● Reading text:
[twitter-api-announce] Early look at Annotations

Skip to first unread message

Marcel Molina

Apr 16, 2010, 1:54:32 PM4/16/10
to twitter-deve...@googlegroups.com, twitter-ap...@googlegroups.com
Hey everyone. One of the things we talked about at Chirp is the new Annotations feature we're working on. In short, it allows you to annotate a tweet with structured metadata. We're still working on Annotations, but I wanted to share with a wider audience beyond those I was able to talk to in person at Chirp about how we're thinking of doing Annotations.

* What is an annotation more exactly exactly?

First off let's be clearer about what an annotation is. An annotation is a namespace, key, value triple. A tweet can have one or more annotations. Namespaces can have one or more key/value pairs.

* How do I specify what annotations a tweet should have?

Annotations are specified for a tweet when the tweet is created. When submitting a POST to /statuses/update, you'll include an "annotations" parameter with your annotations. We're thinking we'll provide two mechanisms for specifying what a tweet's annotations are:

  1. JSON
  2. form encoded parameters

* How big can an annotation be and how many annotations can I attach to a tweet?

● Information shown:
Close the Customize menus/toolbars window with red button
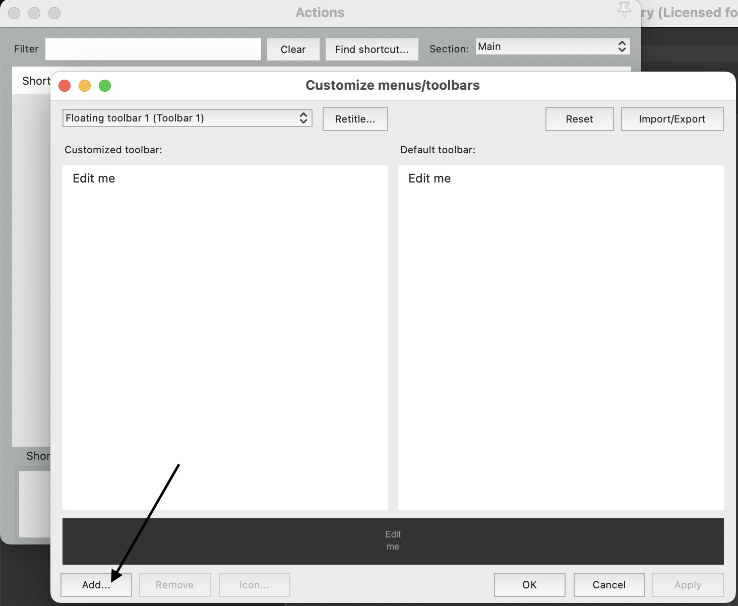The width and height of the screenshot is (738, 606). 65,86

● What the exercise asks: In the announcement about Annotations, what three parts make up a single annotation?

● Solved problem: An annotation is made up of a namespace, a key, and a value.